**What you are asked to do:**
From the line that contains "Click the caret arrow beside Earn" through the end of the records below, write out each line exactly as it appears, but not the pictures.

Collected data entries:
*** Block opens ***
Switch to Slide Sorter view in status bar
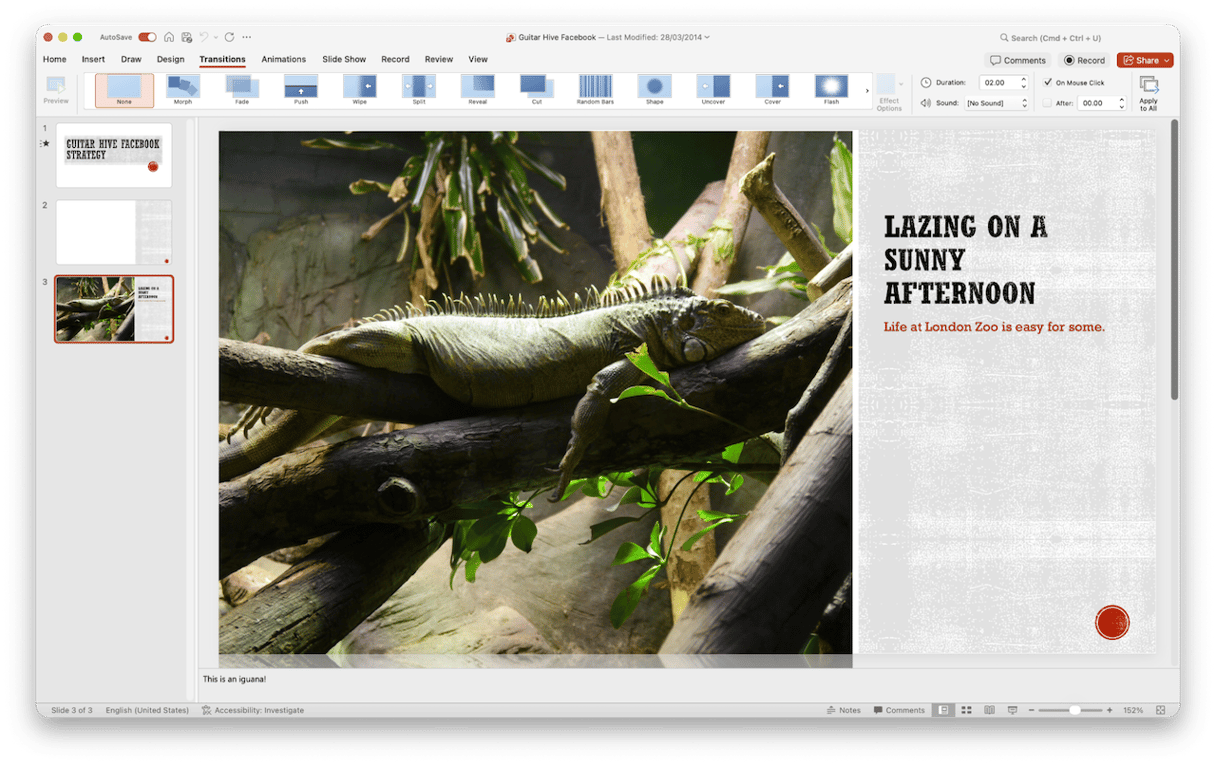1216x765 pixels. (x=966, y=710)
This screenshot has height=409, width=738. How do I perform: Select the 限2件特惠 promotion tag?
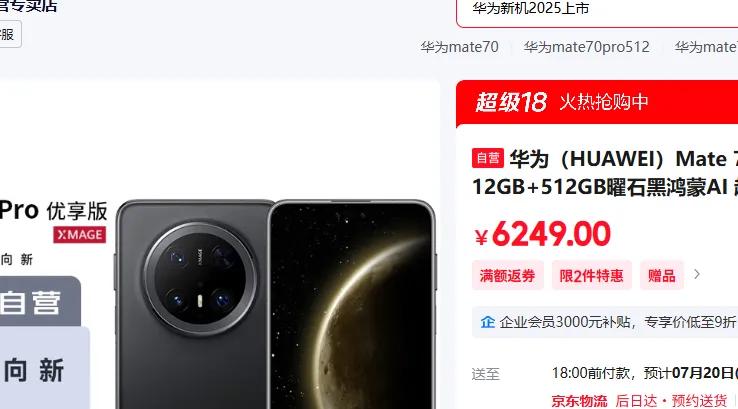591,275
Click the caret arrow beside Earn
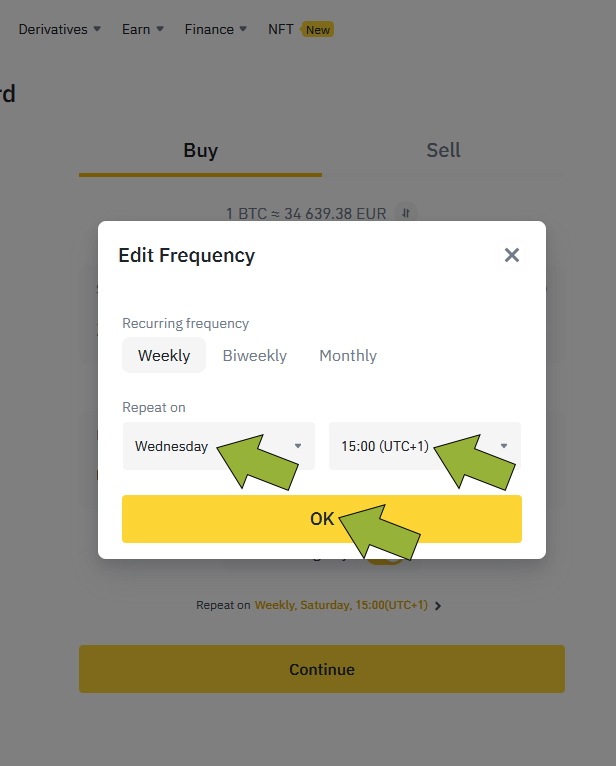 coord(160,29)
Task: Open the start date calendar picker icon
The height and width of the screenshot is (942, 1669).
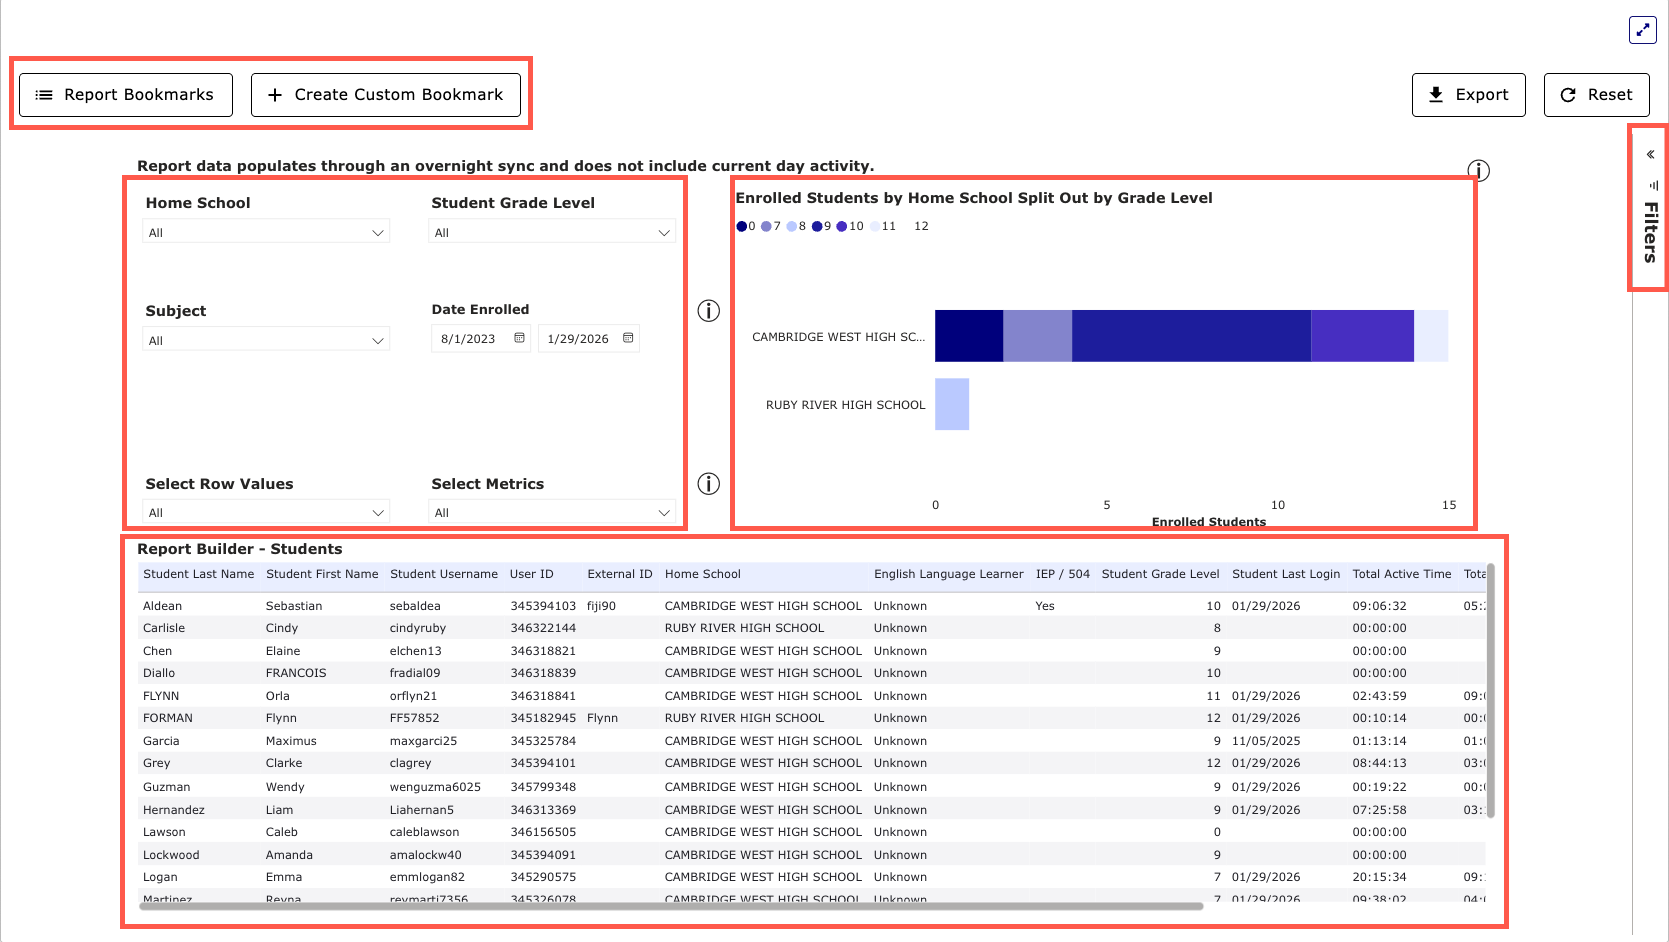Action: 519,338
*** Block closes ***
**Response to this exercise:**
Click the caret arrow beside Earn
 coord(160,29)
Task: Open the start date calendar picker icon
The height and width of the screenshot is (942, 1669).
Action: 519,338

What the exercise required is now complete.